What you will do: In the records below, find the line containing "Viewport: 607px width, 892px height."; give it again exactly, along with every line that follows, and nothing else.

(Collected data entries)
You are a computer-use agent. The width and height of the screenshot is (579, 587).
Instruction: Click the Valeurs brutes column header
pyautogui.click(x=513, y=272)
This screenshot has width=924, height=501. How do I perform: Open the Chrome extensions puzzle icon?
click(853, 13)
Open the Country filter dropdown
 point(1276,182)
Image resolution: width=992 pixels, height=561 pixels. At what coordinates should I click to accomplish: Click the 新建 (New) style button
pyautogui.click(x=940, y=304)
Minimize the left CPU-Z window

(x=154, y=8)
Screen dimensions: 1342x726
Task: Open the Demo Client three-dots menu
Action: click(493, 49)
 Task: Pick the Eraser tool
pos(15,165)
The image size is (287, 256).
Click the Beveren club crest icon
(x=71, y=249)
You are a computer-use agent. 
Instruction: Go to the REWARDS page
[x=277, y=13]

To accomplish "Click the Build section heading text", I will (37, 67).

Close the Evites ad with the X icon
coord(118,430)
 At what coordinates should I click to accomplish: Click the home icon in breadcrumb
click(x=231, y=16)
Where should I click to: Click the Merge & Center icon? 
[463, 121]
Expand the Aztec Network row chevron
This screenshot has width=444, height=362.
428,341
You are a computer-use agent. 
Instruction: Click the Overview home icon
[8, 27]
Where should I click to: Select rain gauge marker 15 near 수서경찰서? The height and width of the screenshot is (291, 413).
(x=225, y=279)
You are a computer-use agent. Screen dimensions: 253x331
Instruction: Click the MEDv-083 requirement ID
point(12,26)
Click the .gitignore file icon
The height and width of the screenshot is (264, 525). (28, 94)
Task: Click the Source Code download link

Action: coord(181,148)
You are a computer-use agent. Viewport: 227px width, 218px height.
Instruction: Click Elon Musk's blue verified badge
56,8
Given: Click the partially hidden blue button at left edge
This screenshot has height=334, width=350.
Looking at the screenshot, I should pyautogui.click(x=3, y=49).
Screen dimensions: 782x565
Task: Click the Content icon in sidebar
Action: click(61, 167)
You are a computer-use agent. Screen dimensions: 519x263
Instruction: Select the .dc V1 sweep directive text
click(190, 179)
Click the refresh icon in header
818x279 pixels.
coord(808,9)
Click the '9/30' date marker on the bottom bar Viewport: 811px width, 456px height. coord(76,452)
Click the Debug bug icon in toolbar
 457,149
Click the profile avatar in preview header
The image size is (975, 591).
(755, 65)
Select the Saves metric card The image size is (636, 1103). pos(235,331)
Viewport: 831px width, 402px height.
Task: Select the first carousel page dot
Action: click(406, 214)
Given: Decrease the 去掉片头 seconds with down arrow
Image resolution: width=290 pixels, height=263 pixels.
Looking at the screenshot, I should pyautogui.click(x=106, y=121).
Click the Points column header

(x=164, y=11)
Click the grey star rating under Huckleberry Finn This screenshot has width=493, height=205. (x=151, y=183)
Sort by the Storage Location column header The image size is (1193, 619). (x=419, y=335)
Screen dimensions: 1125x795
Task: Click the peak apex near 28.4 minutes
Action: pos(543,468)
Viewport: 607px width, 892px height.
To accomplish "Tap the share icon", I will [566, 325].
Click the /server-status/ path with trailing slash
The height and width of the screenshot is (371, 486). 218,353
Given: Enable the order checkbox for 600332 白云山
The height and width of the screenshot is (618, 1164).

Answer space:
Viewport: 607px width, 892px height.
To accomplish "Tap the share icon", I will [566, 325].
Click the /server-status/ path with trailing slash
The height and width of the screenshot is (371, 486). 218,353
Given: Enable the order checkbox for 600332 白云山
The height and width of the screenshot is (618, 1164).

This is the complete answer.